[Written exercise]:
Write out the records word for word, from the line containing "How do I perform: Click" up to and including the final line. Leave the pictures out.
* begin *
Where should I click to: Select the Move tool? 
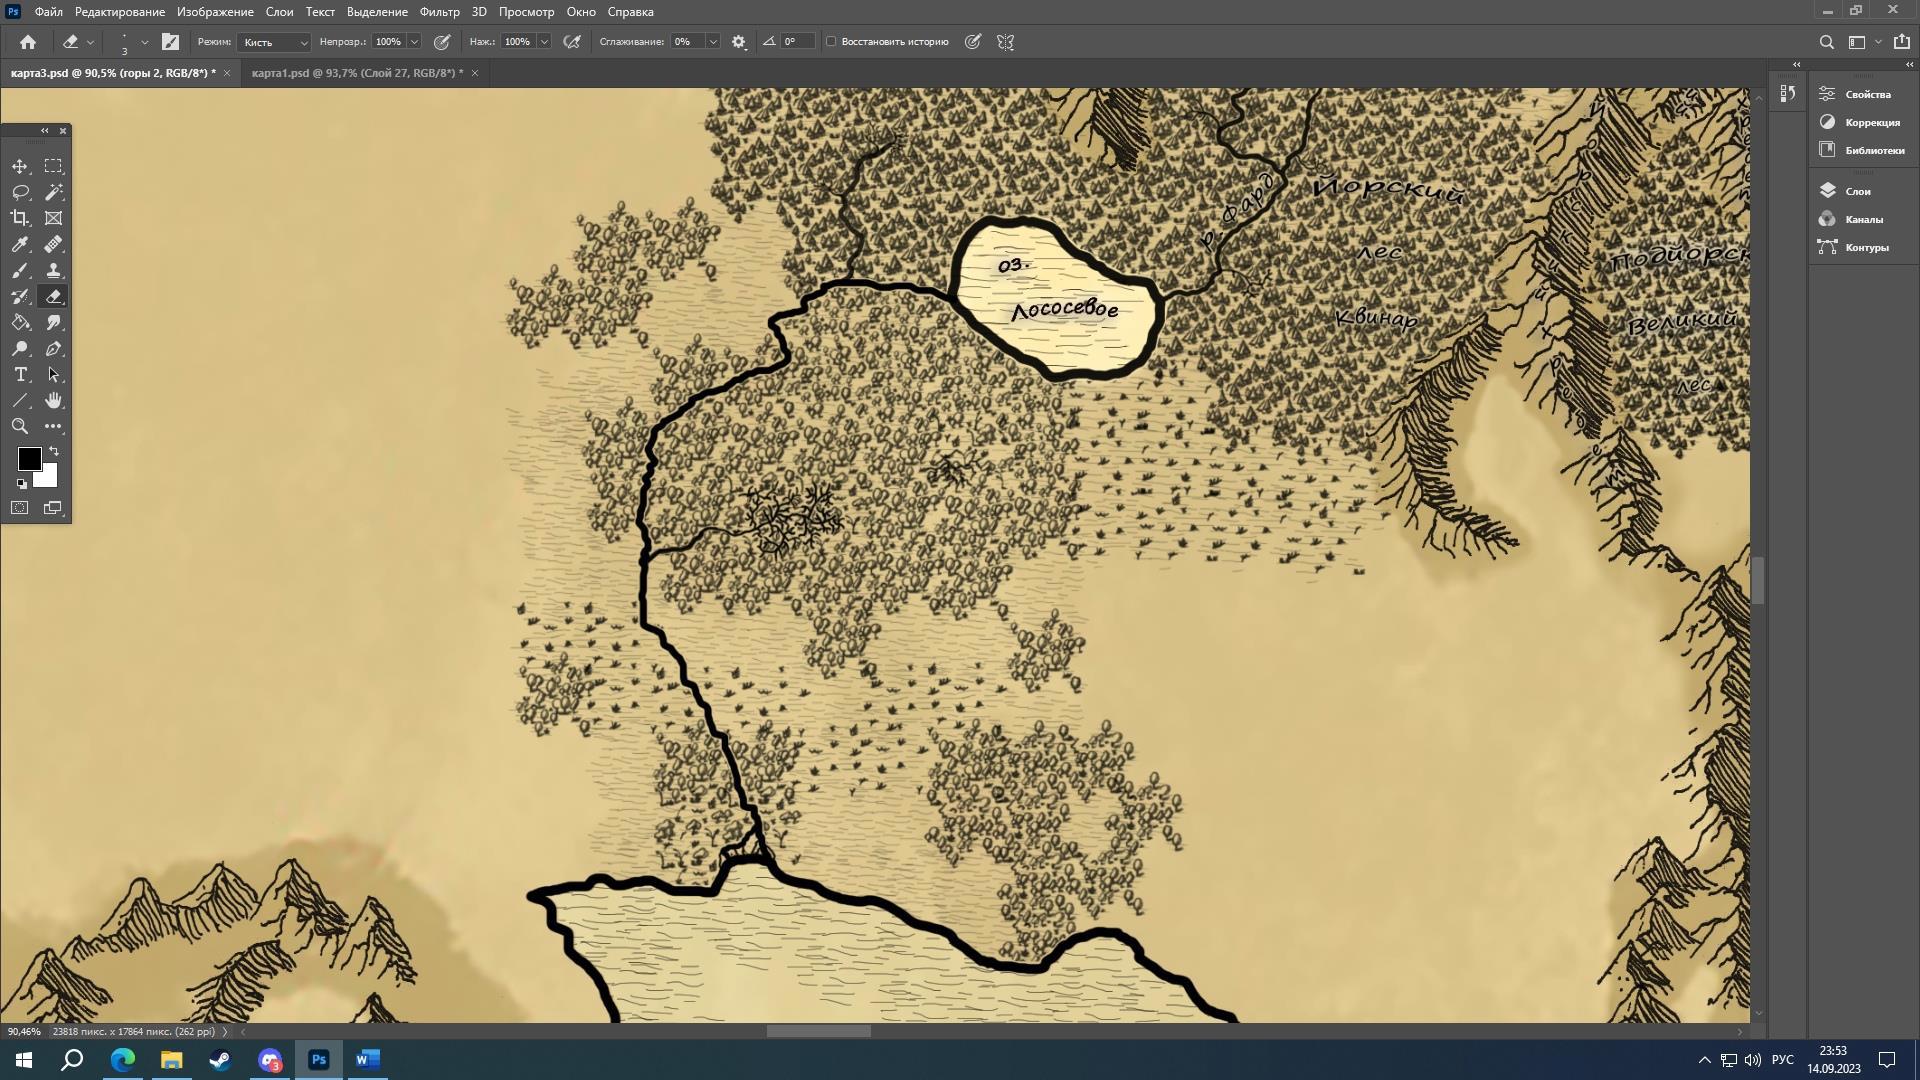click(x=20, y=166)
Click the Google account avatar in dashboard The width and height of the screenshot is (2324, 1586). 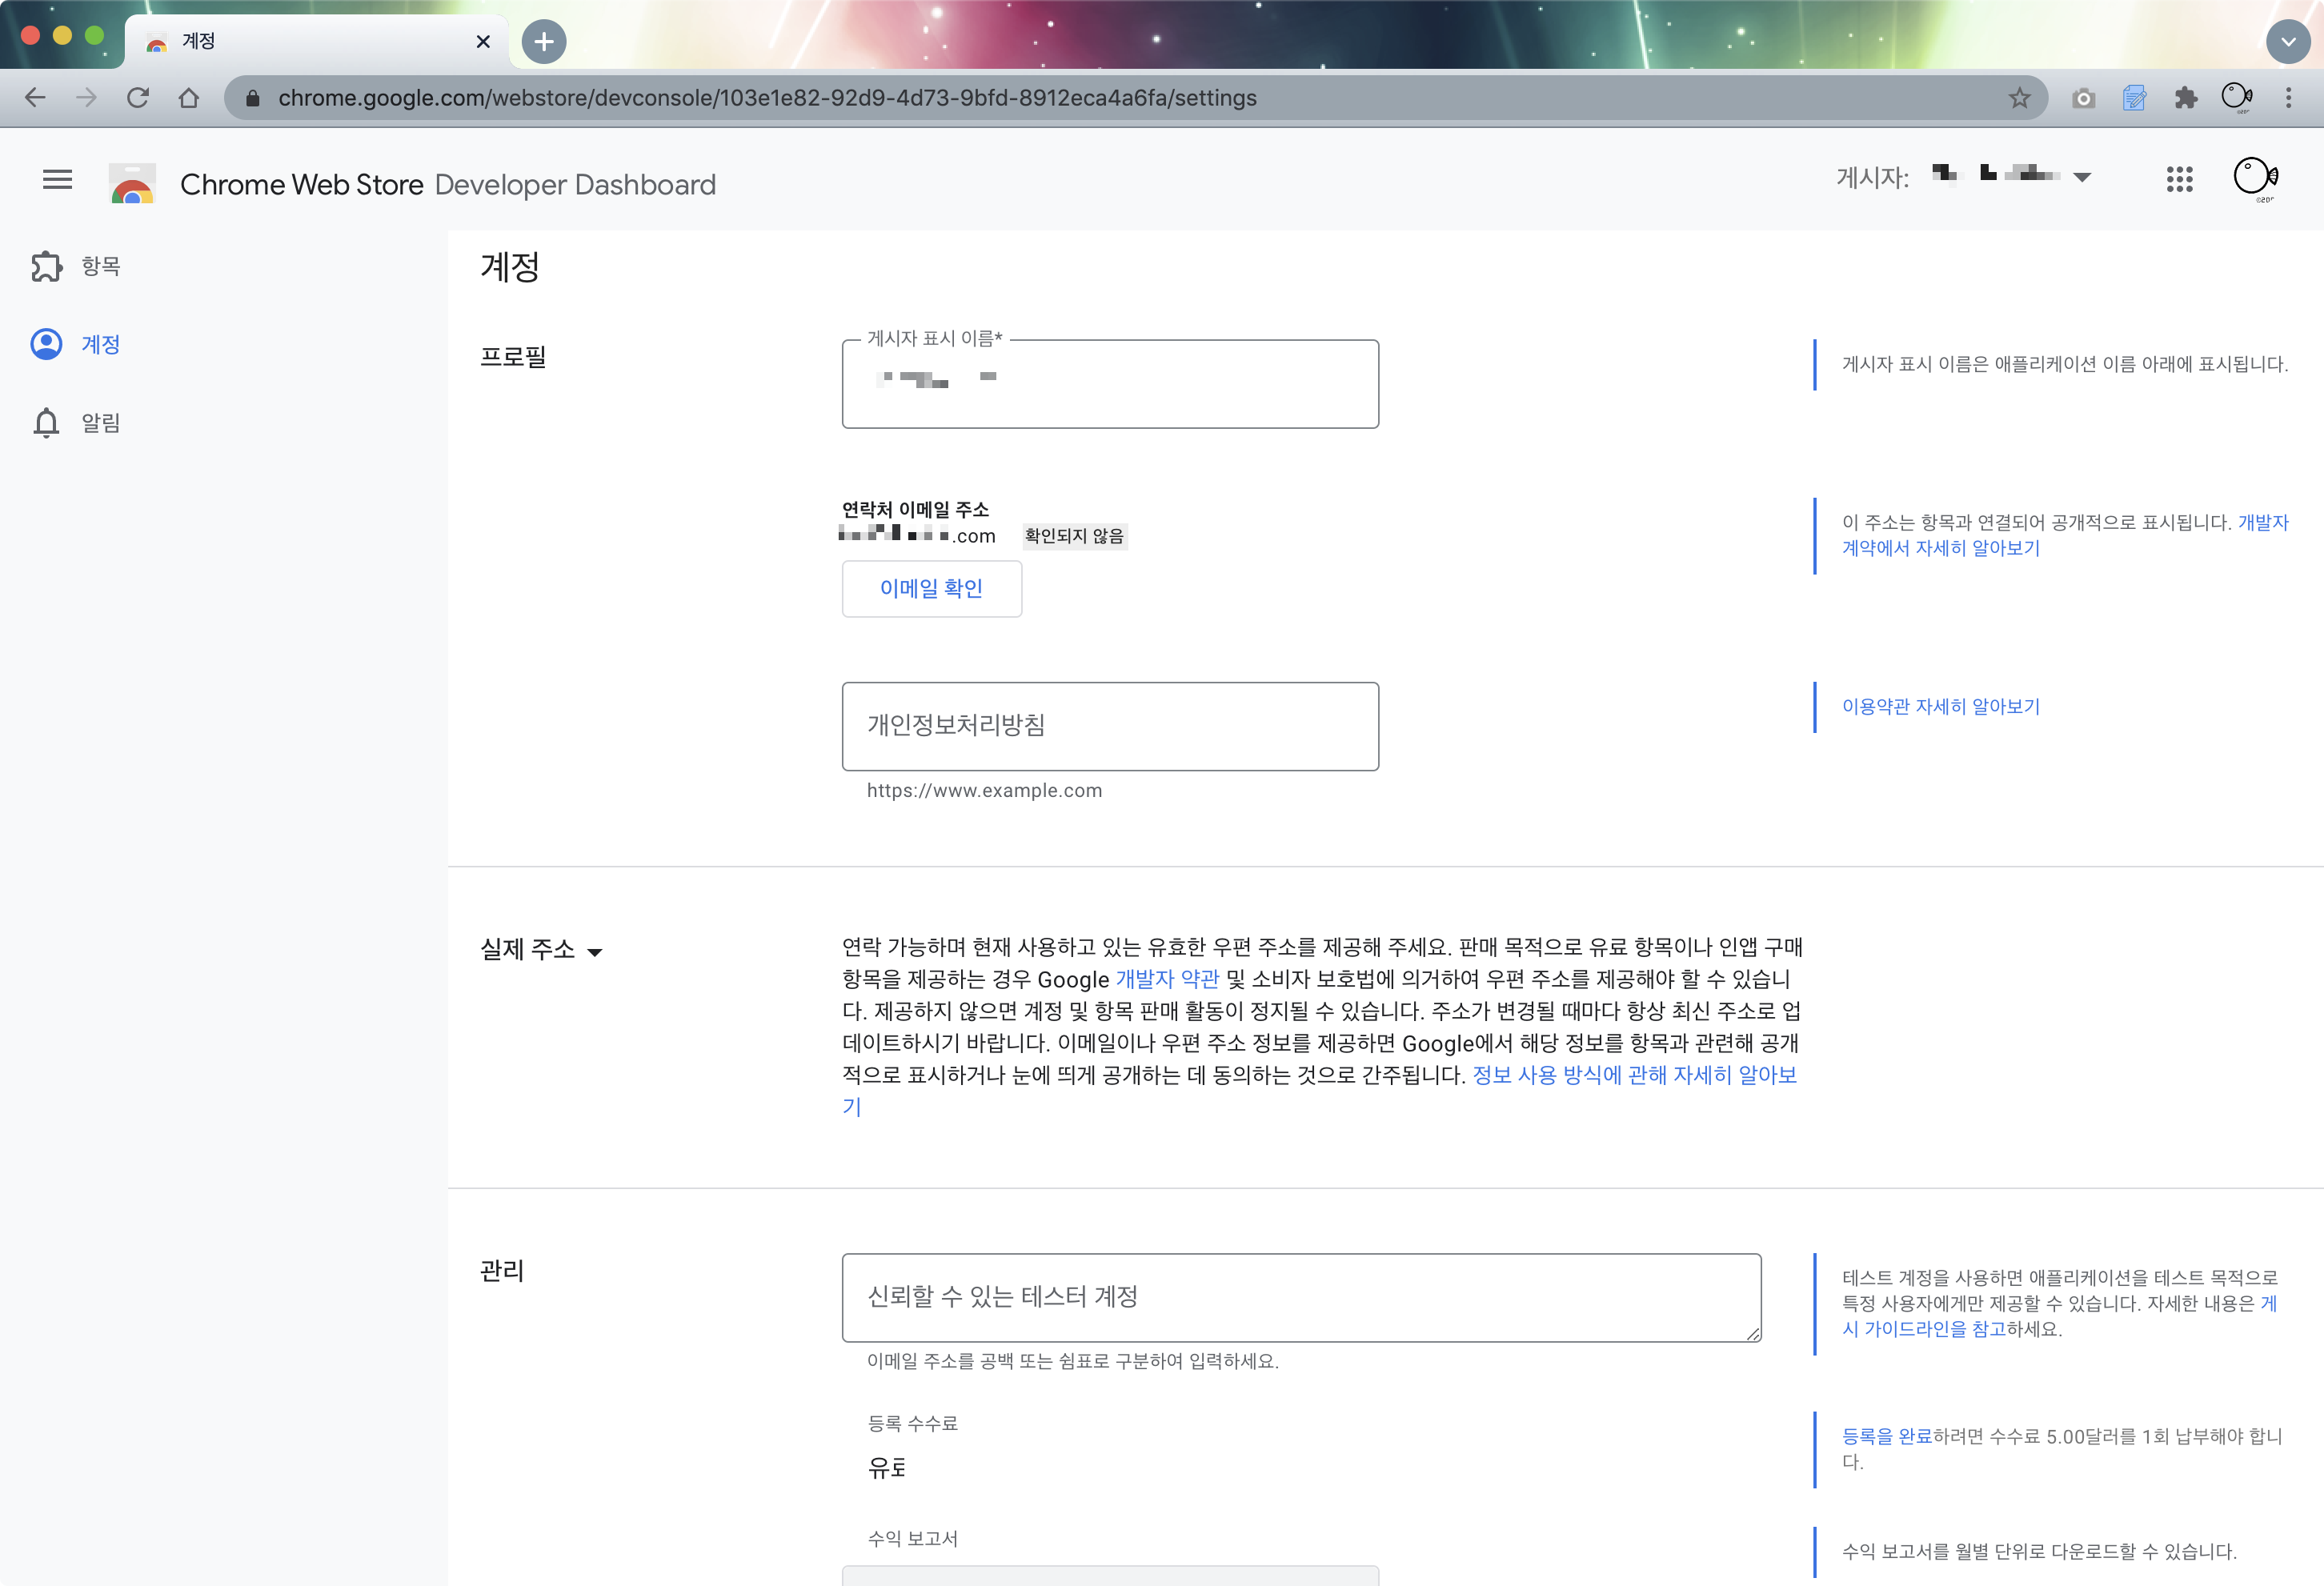tap(2255, 179)
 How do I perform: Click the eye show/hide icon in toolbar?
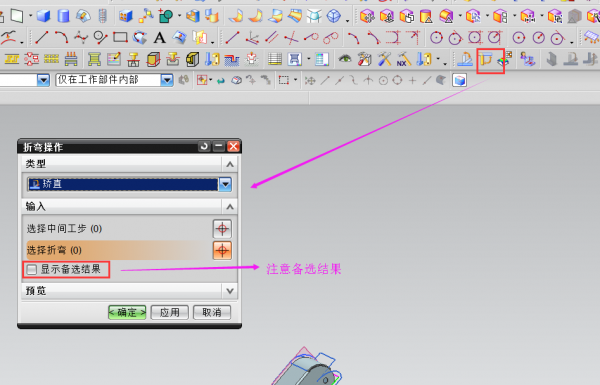point(345,59)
* end *
[Answer to this task]:
 How do I perform: Click the eye show/hide icon in toolbar?
point(345,59)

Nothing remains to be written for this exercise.